[PATCH 5/5] powerpc/eeh_sysfs: Make clearing EEH_DEV_SYSFS saner
Sam Bobroff
sbobroff at linux.ibm.com
Tue Jul 16 14:00:53 AEST 2019
On Mon, Jul 15, 2019 at 06:56:12PM +1000, Oliver O'Halloran wrote:
> The eeh_sysfs_remove_device() function is supposed to clear the
> EEH_DEV_SYSFS flag since it indicates the EEH sysfs entries have been added
> for a pci_dev.
>
> When the sysfs files are removed eeh_remove_device() the eeh_dev and the
> pci_dev have already been de-associated. This then causes the
> pci_dev_to_eeh_dev() call in eeh_sysfs_remove_device() to return NULL so
> the flag can't be cleared from the still-live eeh_dev. This problem is
> worked around in the caller by clearing the flag manually. However, this
> behaviour doesn't make a whole lot of sense, so this patch fixes it by:
>
> a) Re-ordering eeh_remove_device() so that eeh_sysfs_remove_device() is
> called before de-associating the pci_dev and eeh_dev.
>
> b) Making eeh_sysfs_remove_device() emit a warning if there's no
> corresponding eeh_dev for a pci_dev.

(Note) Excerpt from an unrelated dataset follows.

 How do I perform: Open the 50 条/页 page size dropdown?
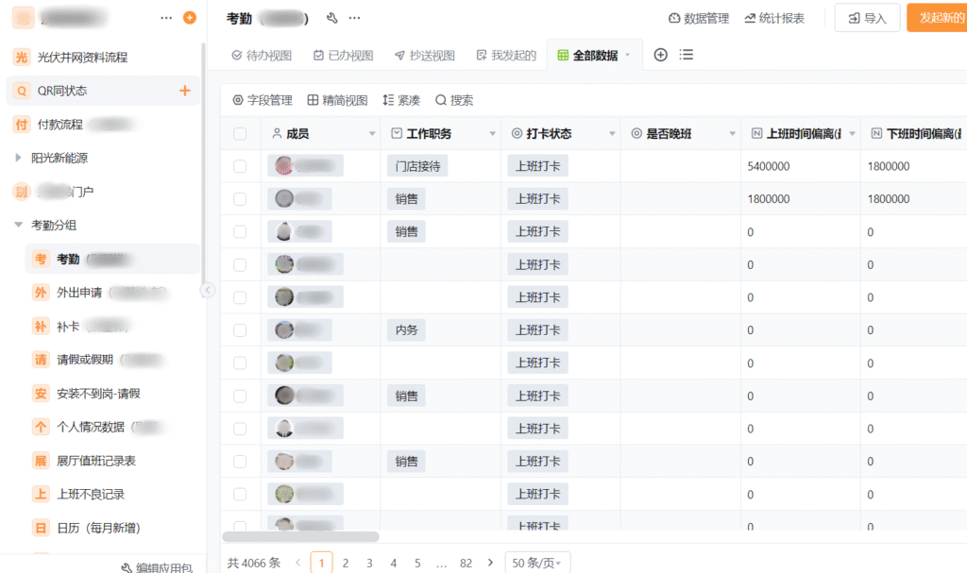tap(537, 563)
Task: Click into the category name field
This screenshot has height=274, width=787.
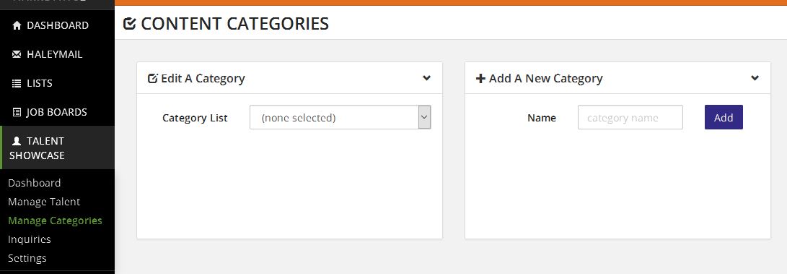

The paths where the sysfs
> files are only reachable if EEH was setup for the device
> for the device in the first place so hitting this warning
> indicates a programming error.
>
> Signed-off-by: Oliver O'Halloran <oohall at gmail.com>
Good cleanup, although it looks like "for the device" got duplicated in
the last part of the commit message.
Simple EEH tests still succeeed.
Reviewed-by: Sam Bobroff <sbobroff at linux.ibm.com>
Tested-by: Sam Bobroff <sbobroff at linux.ibm.com>
> + if (!(edev->pe->state & EEH_PE_KEEP))
> + eeh_rmv_from_parent_pe(edev);
> + else
> + edev->mode |= EEH_DEV_DISCONNECTED;
> ---
> arch/powerpc/kernel/eeh.c | 30 +++++++++++++++++-------------
> arch/powerpc/kernel/eeh_sysfs.c | 15 ++++++++-------
> 2 files changed, 25 insertions(+), 20 deletions(-)
>
> diff --git a/arch/powerpc/kernel/eeh.c b/arch/powerpc/kernel/eeh.c
> index f192d57..6e24896 100644
> --- a/arch/powerpc/kernel/eeh.c
> +++ b/arch/powerpc/kernel/eeh.c
> @@ -1203,7 +1203,6 @@ void eeh_add_device_late(struct pci_dev *dev)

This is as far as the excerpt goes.